During his keynote, Nvidia CEO Jensen Huang seemed particularly pleased to announce that Nvidia was now a 'three chips company'. Of course Nvidia is best known for its GPUs, but yesterday it introduced a roadmap showing regular progression goals in not just GPUs but in DPUs (data processing units) and CPUs. Between now and 2025 we are going to see this triple fork advance with Nvidia developing the Ampere GPU, BlueField DPU, and Grace CPU architectures.

I already mentioned that none of these GPU, DPU or CPU developments were targeting PCs or consoles, but specifically the Grace CPU is aimed at data centres. In this segment, Nvidia says that a Grace-based system will "deliver 10x faster performance than today’s state-of-the-art NVIDIA DGX-based systems," which run on x86 CPUs.

Grace has the following key features:

  • Next-gen Arm Neoverse core design
  • NVLink 4.0 CPU-to-GPU bandwidth >900GB/s
  • NVLink 4.0 CPU-to-CPU bandwidth >600GB/s
  • LPDDR5x for >500GB/s
  • shared CPU/GPU module

It is too early for Nvidia to provide CPU design specifics such as core counts and clocks but from the renders shared it looks like Grace will feature approx 80 CPU cores. Grace already has some significant supercomputer design wins.

Grace-Next cores will not just be data centre bound but will feature in the impressive upcoming Nvidia Drive Atlan SoC, pictured below. This powerful processor is likened to a "data centre on wheels," and folds a vehicle's entire compute infrastructure into a single SoC.
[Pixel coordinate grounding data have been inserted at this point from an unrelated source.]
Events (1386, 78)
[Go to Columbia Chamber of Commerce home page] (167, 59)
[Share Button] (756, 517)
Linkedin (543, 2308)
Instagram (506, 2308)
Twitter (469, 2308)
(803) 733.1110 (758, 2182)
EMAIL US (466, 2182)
The image above gives you an overview of the Atlan SoC's components and this next-gen platform is touted to "achieve an unprecedented 1,000 trillion operations per second (TOPS) of performance and an estimated SPECint score of more than 100 (SPECrate2017_int)," which is said to be "greater than the total compute in most robotaxis today".

Nvidia's last CPU family, the Tegra, found a way into various consoles, tablets and other smart devices. One wonders what future consumer gems will feature Grace, or Grace-Next.